While many in Uvalde expressed their gratitude for President Biden and First Lady Jill Biden’s visit to the city, few were as staunch in their support as the Quintanillas, who watched the arrival of the President’s helicopter and spent most of the day guiding him through the The city followed before hailing his arrival in Garner Pitch.
They wanted him to know that his visit to their hometown is greatly appreciated after such a devastating attack.
Less than half an hour before the shooting, Agnes Quintanilla was with her daughter and granddaughter at Robb Elementary School, she said, for an awards ceremony where her granddaughter received an art award. After the ceremony, the teacher told her granddaughter they could just take her home for the day, so they did.
Before they even got home, the teacher called them and warned them about a man with a gun, Agnes Quintanilla said. As the horrifying details of the incident became clearer, she couldn’t stop thinking, “What if we hadn’t taken my granddaughter home? What if she had been there?”
The thought was consuming for days, she said — until they heard the Bidens were coming and getting ready.
“Uvalde Strong,” read a sign attached to a tree in front of the door.
“Welcome, President Biden,” read another pinned to a traffic cone at the end of their driveway.
Mario Quintanilla, 68, who owns an electric company in the city, said he often votes Democrat but sometimes votes Republican. He thinks the two political camps should work together more often.
He likes Biden because he considers himself “compassionate” and “open-minded” and wants what’s best for the country, aside from politics.
And he hopes Biden can somehow get Texas to take more gun control measures, he said — even if that means giving up some of his own guns, particularly the assault rifle he bought to keep at the family’s ranch outside of town to use.
“Semi-automatic rifles? I don’t think that should be revealed to the public, including me,” he said.
Quintanilla said the more he thought about what happened, the more it made no sense that people, including teenagers like the Robb Elementary shooter, should be able to buy guns like this, which he said they could shoot as many rounds as fast as you can are as dangerous as grenades.
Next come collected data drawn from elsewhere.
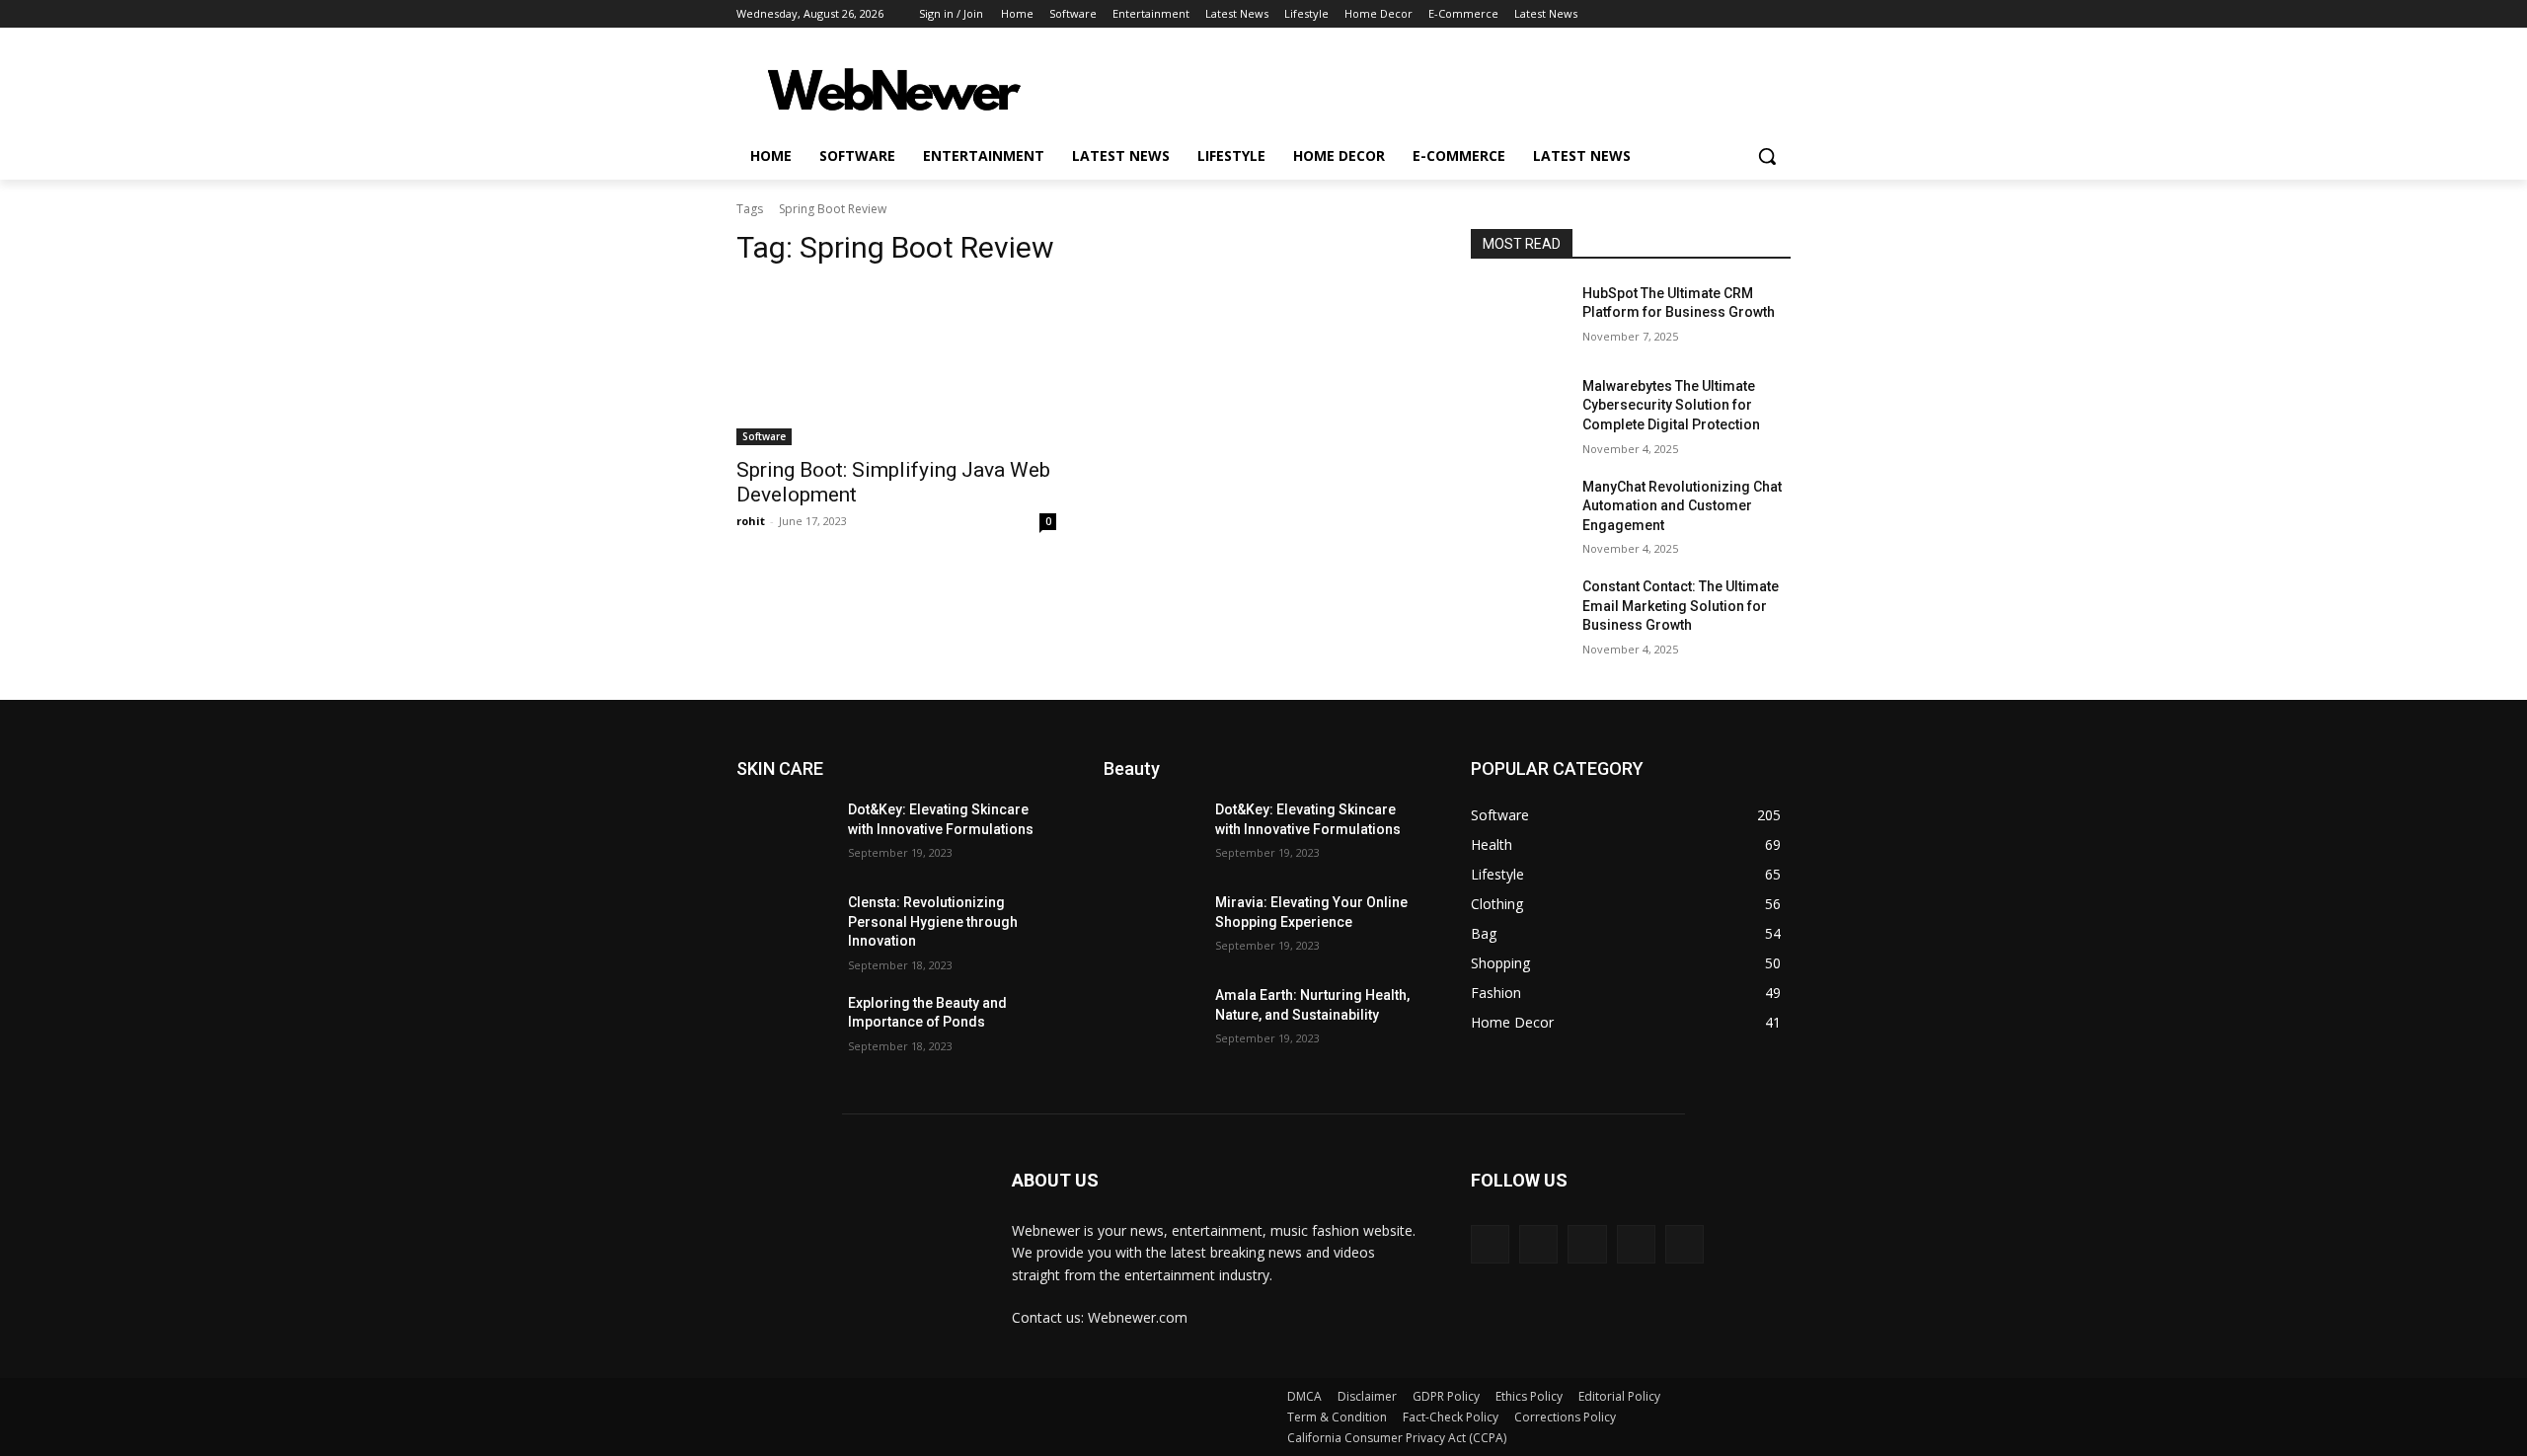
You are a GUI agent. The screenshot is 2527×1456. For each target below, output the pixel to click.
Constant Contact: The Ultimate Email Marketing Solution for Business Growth (1680, 605)
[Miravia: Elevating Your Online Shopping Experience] (1151, 926)
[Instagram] (1697, 14)
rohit (750, 520)
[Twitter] (1725, 14)
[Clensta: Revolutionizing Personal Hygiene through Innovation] (784, 926)
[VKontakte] (1684, 1244)
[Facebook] (1669, 14)
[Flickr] (1587, 1244)
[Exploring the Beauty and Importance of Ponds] (784, 1027)
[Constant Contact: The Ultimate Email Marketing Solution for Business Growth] (1519, 611)
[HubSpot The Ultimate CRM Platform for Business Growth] (1519, 317)
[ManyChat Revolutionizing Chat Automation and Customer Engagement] (1519, 511)
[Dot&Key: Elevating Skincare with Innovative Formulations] (784, 834)
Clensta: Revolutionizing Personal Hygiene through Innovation (933, 921)
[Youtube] (1779, 14)
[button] (1767, 156)
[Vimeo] (1751, 14)
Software (764, 436)
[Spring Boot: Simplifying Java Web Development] (896, 365)
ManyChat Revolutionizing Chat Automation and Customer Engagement (1682, 506)
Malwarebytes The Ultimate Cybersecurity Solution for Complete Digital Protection (1671, 405)
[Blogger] (1490, 1244)
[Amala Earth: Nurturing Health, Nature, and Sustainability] (1151, 1019)
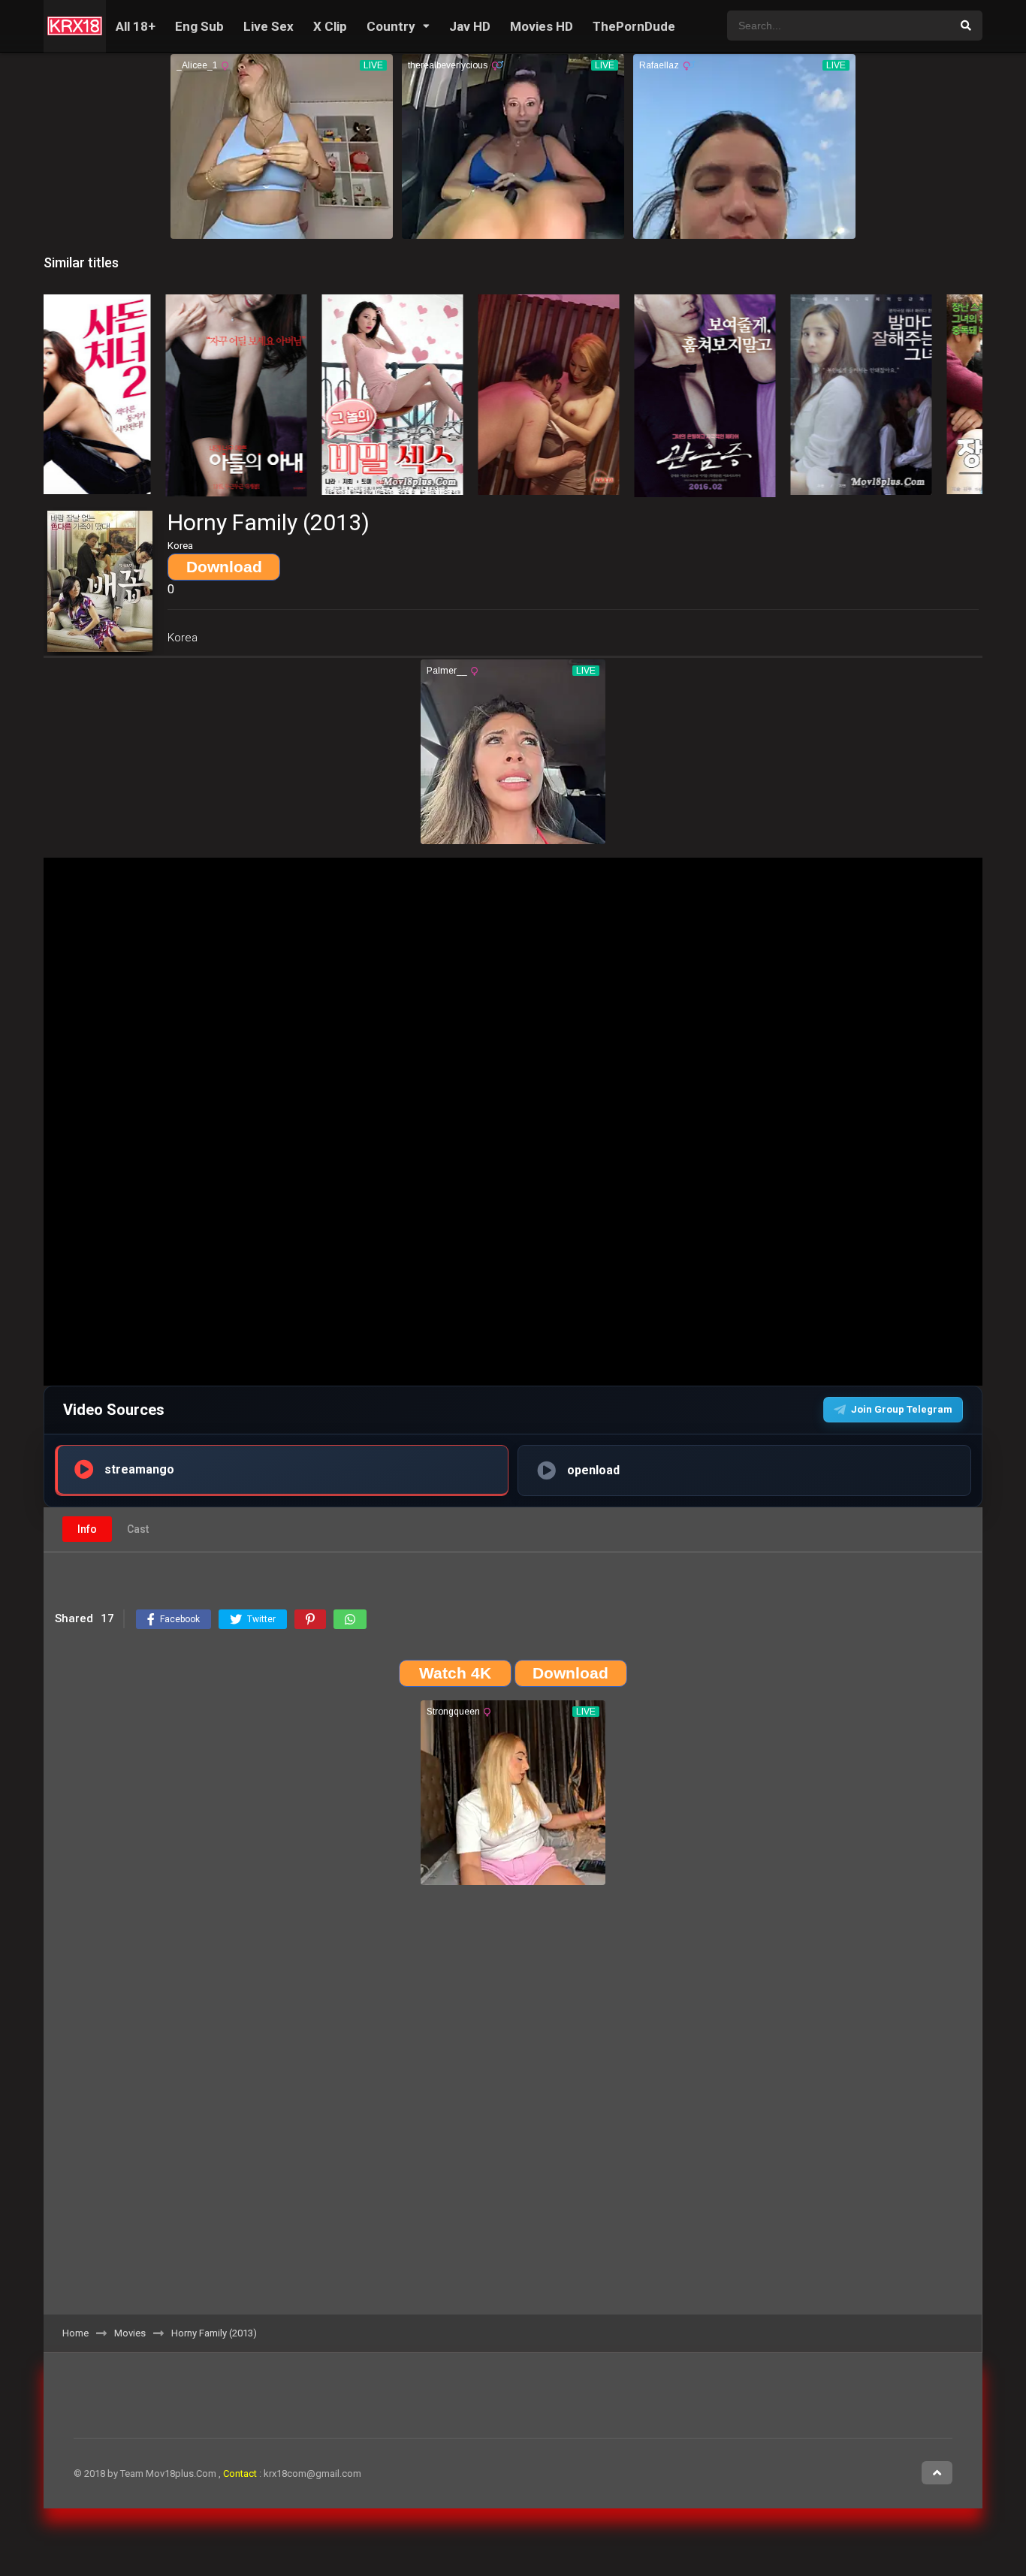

“A grenade will do the same,” he said. “Are they going to go out and start selling grenades to 18-year-olds?”
The state’s Republican leaders simply went too far with gun rights, taking Texas “back to the old western days,” he said. “That’s it.”
When Biden arrived — a president he believes has the power to work for compromise — he was out in the front yard waving his sign and smiling as his wife took pictures.
All of her Republican friends around town might be shy at her enthusiasm, Agnes Quintanilla said, but she won’t mind too much. It’s never stopped her from sharing her blue politics in this red city, she said.
“At the end of the day, we’re still friends,” she said. “Here in Uvalde everyone has a voice.”